Mahatma Gandhi points out, “the Hindus flourished under Moslem sovereigns and Moslems under the Hindu. Each party recognized that mutual fighting was suicidal and that neither party would abandon its religion by force of arms. Both parties, therefore, decided to live in peace. With the English advent quarrels recommenced.”
Similarly Jawaharlal Nehru in his book Discovery of India shows the thick interaction between Hindus and Muslims leading to what he famously termed as ‘Ganga Jamani Tehjeeb’, the beautiful portrayal of this is seen in the serial Shyam Benegals’ ‘Bharat Ek Khoj’.
Does this period, in which some parts of the country were ruled by Muslim Kings, (not only Mughals, there were the ones’ from others dynasties also Ghulam, Khaljis, Gazanavid’s and in South Bahamanis, Haider and Tipu) are a period of slavery? While some kings like Mahmud Gazanavi, Mohammad Ghori, Ghengis Khan did plunder for wealth, the kings who ruled here became the part of this land. They presided over a system of exploitation, like any other king, in which the producer was the farmer. This was true of any king, anywhere for that matter.
This period in no way can be called a period of slavery of the country. Country’s slavery begins with the British, who ruled here and plundered our wealth and implemented the policy of super exploitation of peasantry. Shashi Tharoor has done a good job (An Era of Darkness) in showing as to how India contributed nearly 23% of global GDP and British brought it down to mere 3% by the time they left. On the plus side of British rule was that while social structure did not change in pre British period, during British rule social changes towards democratic society did start taking place with the introduction of railways, communication, modern education, modern Judiciary etc.
The communalists, Muslim and Hindus take off from the British in interpreting the History as a fight between Hindus and Muslims, and twisting it in a way where their own selves are shown to be the real owners of the land and also victims of the other community. The British plunder and impositions are hidden under the carpet in their scheme of understanding.

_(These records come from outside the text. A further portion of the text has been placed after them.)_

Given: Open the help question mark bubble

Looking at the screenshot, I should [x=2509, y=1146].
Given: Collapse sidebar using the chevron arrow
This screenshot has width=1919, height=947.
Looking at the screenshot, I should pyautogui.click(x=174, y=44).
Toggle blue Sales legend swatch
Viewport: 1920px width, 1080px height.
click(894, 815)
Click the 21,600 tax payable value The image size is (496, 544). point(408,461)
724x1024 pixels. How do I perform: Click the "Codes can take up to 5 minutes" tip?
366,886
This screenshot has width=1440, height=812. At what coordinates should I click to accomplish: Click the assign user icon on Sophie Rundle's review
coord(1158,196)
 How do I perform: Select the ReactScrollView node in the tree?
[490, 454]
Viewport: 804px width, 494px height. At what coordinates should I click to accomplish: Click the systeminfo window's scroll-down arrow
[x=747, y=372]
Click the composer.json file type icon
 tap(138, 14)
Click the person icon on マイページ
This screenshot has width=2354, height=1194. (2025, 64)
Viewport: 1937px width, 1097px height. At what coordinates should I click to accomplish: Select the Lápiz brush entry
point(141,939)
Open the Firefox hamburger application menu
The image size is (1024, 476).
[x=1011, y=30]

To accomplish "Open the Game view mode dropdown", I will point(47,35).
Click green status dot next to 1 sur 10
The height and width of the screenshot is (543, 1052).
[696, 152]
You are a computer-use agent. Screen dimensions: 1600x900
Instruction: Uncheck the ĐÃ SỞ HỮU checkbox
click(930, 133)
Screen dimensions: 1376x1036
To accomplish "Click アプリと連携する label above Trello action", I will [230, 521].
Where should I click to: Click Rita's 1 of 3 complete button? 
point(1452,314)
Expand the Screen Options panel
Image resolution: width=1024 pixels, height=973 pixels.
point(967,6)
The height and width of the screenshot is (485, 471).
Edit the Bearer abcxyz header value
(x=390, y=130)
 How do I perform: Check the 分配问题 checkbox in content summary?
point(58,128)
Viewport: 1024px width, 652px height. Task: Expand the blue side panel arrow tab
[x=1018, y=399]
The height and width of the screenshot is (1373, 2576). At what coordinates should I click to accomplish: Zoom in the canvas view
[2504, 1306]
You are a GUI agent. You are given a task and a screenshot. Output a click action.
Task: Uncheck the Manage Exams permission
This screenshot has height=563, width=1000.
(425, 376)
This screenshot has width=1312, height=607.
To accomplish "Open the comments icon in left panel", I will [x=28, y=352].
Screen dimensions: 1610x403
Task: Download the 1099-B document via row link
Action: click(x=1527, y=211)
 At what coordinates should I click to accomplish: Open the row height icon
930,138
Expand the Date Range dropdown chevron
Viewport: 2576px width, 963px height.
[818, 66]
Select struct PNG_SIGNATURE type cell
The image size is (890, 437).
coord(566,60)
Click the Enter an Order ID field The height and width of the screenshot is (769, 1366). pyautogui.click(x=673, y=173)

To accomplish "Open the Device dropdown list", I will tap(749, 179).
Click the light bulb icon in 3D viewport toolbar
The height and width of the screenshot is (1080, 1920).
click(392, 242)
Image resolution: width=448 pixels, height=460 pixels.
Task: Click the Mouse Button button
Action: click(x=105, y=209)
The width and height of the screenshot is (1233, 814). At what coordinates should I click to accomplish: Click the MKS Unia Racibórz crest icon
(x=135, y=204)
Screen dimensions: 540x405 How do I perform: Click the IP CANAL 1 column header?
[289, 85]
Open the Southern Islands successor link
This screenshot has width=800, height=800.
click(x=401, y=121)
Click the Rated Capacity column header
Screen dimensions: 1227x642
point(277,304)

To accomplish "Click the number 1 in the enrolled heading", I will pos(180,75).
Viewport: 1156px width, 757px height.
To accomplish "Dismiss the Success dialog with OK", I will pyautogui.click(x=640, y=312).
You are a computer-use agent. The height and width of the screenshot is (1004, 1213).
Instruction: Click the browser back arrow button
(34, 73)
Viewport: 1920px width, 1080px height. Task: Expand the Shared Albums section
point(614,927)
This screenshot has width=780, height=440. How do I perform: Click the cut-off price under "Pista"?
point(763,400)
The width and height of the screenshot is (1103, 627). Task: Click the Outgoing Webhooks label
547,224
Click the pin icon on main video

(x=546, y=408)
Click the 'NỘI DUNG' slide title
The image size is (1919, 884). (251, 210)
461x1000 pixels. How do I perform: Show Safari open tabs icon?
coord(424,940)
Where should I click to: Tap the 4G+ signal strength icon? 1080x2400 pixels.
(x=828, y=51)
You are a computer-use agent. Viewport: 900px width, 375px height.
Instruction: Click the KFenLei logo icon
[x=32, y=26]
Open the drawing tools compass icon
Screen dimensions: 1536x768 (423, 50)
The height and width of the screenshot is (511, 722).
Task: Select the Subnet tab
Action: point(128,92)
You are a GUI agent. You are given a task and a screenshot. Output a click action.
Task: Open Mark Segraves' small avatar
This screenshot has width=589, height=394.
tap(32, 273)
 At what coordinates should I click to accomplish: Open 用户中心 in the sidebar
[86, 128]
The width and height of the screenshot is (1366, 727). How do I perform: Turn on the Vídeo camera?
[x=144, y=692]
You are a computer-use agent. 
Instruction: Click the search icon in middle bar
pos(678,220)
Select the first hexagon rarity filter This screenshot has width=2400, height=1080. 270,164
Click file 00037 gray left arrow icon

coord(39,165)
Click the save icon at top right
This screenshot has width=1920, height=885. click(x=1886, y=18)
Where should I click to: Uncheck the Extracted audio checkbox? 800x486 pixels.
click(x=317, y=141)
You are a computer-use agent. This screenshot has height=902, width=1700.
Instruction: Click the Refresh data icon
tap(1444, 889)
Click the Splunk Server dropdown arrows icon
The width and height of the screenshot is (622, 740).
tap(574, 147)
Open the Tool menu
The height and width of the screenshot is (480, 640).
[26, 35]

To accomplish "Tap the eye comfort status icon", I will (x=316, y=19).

At yet another level Ambedkar sees the Indian History primarily as the clash between the values of equality of Buddhism against the caste and gender hierarchy inherent in Brahmanism. All Hindu kings were not great and all Muslims kings were not villains. Akbar and Dara Shukoh stand out as upholders of diversity, picking up from other religions, while Shivaji ensured that the taxation on poor peasants is curtailed.
As such the real heroes of Independent India are those who contributed to building of Modern India. The three major streams of this are Gandhi, who united the country in the bond of anti colonial struggle, Ambedkar who endeavoured for social equality and democratic rights, and Bhagat Singh who stood for for the cause of poor while fighting against British rule in India. It is these values which should inspire the modern India and not the values of Kings, which are essentially based on social inequality and taxation of peasants. All the positive developments strengthening pluralism and diversity with equality are the principles and values we need to look up to in times to come.
Mughal museum was just a small attempt to uphold the cultural background of our lived past and in no way symbol of subservience or of slave mentality. Unfortunately we are living in times where full attempts are going on to erase the symbols; like this upcoming Museum along with changing the names of cities (Allahabad, Faiazabad, Mughal Sarai), the Muslim contribution to Indian culture.